◆ Task requirements
A. In the travel account of the Northwest Passage voyage, how many Western ships had made it through the passage by the end of the 2022 crossing season?
B. Carry the travel account of the Northwest Passage voyage forward from its final sentence.

◆ Excerpted passage
It's mid morning, and I'm in the middle of a bottle-green stretch of ocean called Karrat Fjord, an ice-rimmed inlet off the west coast of Greenland. The mercury sits at a significantly lower number than the time on the clock, chilling our breaths into visible clouds at around 3 degrees Celsius. But it's September and this is considered a reasonably balmy day for the Arctic. I'm perched on the rubber edge of a Zodiac with nine other guests and a man who has completed 120 polar expeditions and piloted Zodiacs since 1977, Seabourn Venture expedition guide Peter Damisch. "Take a deep breath," Damisch tells us all as he pulls up to the edge of a silent iceberg and quiets the boat's engine to a low purr. We do. There's a purity to the air. There's something in it that tastes like a spearmint sweetness. "Now take another one," he continues. "I really want you to breathe this place in because sometimes we fly from our homes to these beautiful remote places and we don't see a darned thing."
It's exactly the right thing to tell us all close to the start of what turns out to be one of the most moving, and quietly contemplative sea voyages I've ever been on – a full traverse of the fabled Northwest Passage, from Greenland, sailing across roughly 4000 nautical miles of the remote Canadian Arctic to Nome, Alaska. Our journey traces the historic and often doomed European expeditions that attempted to cross this merciless stretch of Arctic wilderness from as early as British explorer Martin Frobisher in the 1500s (he barely made it to the edges) to the first successful voyage by the Norwegian Roald Amundsen in 1906. Incredibly, by the end of the 2022 crossing season (a full passage is only possible during the summer and early autumn months when the sea ice retreats), only 351 Western ships in history have ever made it through, though that's increasing exponentially every year.
On this trip, around 180 passengers and 228 crew of Seabourn's luxury expedition ship, the polar class Venture, will meet Inuit communities of the frozen north and be given generous insights to their way of life. We'll see lonely graves on rocky shorelines, the only reminders left of catastrophic 19th-century European expeditions or isolated Canadian defence outposts. Over 21 days we'll meet fogs and wind, wild seas and shimmering sunsets. Walrus, seabirds and polar bears. It's not a trip for the weak of heart or constitution. Nor is it as easy as the Venture's floating luxury makes it seem – the trip is overseen by coastguards along the way and three ice pilots are on board to make sure we don't go the same way as the many ill-fated expeditions before us. This is a journey of bold adventure. And it's unforgettable, for anyone prepared to take a few of those long, quiet, thoughtful breaths.
After leaving Greenland, most of the voyage's early days are spent lowering our Zodiacs into the ocean to skirt dramatically barren coastlines: Dundas Harbour on Devon Island where several abandoned Royal Canadian Mountain Police huts are visible from the water, almost perfectly preserved thanks to the snap-freezing properties of the climate. On Philpots Island, I clamber to the top of a rocky outpost to watch a mother and calf walrus puff and plunge through the icy waters, snuffling beneath the waves for molluscs. At Beechey Island, we get our first up-close reminder of what it would have felt like to attempt this cruel crossing back when your only transport option was a flimsy wooden naval boat. At first our landing looks like it might not go ahead at all, as the Venture is surrounded by at least six polar bears stalking the shoreline at various positions visible through the binoculars provided in each of our suites: a mother with two cubs, a pair who look like siblings swatting playfully at each other in the shallows. But once we reach Beachey our scouting Zodiacs give the polar bear all-clear. We chug across the sea to the brown, silt-strewn shoreline and file a short way up a hill to view four lonely graves: three from the doomed Franklin expedition of 1845 in HMS Erebus and HMS Terror, and a fourth sailor from another of the many rescue expeditions sent to find the Franklin after it vanished in 1846. Peter Damisch is our guide again, and he seems quietly emotional as he recounts the few scraps known about the men's final days: that they were visibly starving, wracked with lead poisoning from the cans used to transport their food. "It's difficult to think about what this would have been like for these young Englishmen so far from home," he says. We lower our cameras and lower our eyes.

◆ Recorded data
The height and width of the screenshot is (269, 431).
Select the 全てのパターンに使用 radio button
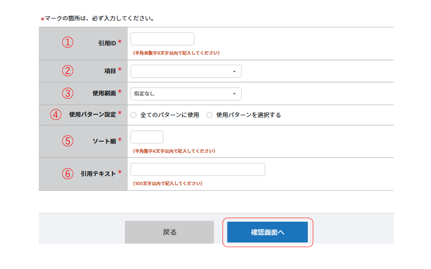click(x=134, y=115)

◆ Answers provided
A. Only 351 Western ships.

B.
It's not all bleakness and poignant history lessons of course. This is Seabourn, a cruise line defined by its ultra-luxury amenities and service, even when picking its way through one of the most remote regions on earth. At Croker Bay, a fjord on the south coast of Devon Island, we launch our Zodiacs to look for wildlife to no avail, and instead our cruise director Brian Bailey appears on his own Zodiac to hand out glasses of Champagne to celebrate the fact we've reached the most northern stop on our journey. On board, the Venture feels like a cross between a ski lodge and a country club, and little Seabourn moments happen daily: on day one I'm presented with a choice of four different Molton Brown body washes to use during my voyage (Fiery Pink Pepper all the way, if you're wondering), and I overhear one woman thanking a crew member for the fresh flowers in her suite. My across-the-hall neighbour Caroline, a delightful and adventurous woman in her eighties from Washington state, makes a standing date with me to order the ship's extravagant caviar service every day at 5pm. It's not the 19th century on the Venture, that's abundantly clear.
Both crew and guests show respect and curiosity towards the Inuit communities, who, as our on-board Inuit guide, Mia Otokiak from Ikaluktutiak, or Cambridge Bay on Victoria Island explains, are "young and thriving" despite a hard history of displacement. Otokiak's on-board lecture about Inuit culture and the truth of the horrors of colonisation is one of the best-attended on the voyage. When we arrive at her hometown, a tiny settlement of only 1700 people centred around a colourful musk ox sculpture made from salvaged metals, we visit the Canadian High Arctic Research Station where one of the centre's guides, Jeannie Ehaloak, explains that Southern scientists studying everything from climate change to the Arctic are now mandated to include Inuit knowledge when they come to these regions to conduct experiments. "People have said for years, we're tired of being researched. We want to be part of the research," she says.
Afterwards, locals offer us plates of foods: mini caribou burgers, crackers draped with smoked Arctic char and pretty pink-green, lemony mountain sorrel. There's also a toothpick of glistening, raw narwhal, a two-toned cube of charcoal grey and creamy white blubber. "It tastes best with soy sauce," says someone. I try the oily lump both ways. I'm not sure the soy is a huge improvement.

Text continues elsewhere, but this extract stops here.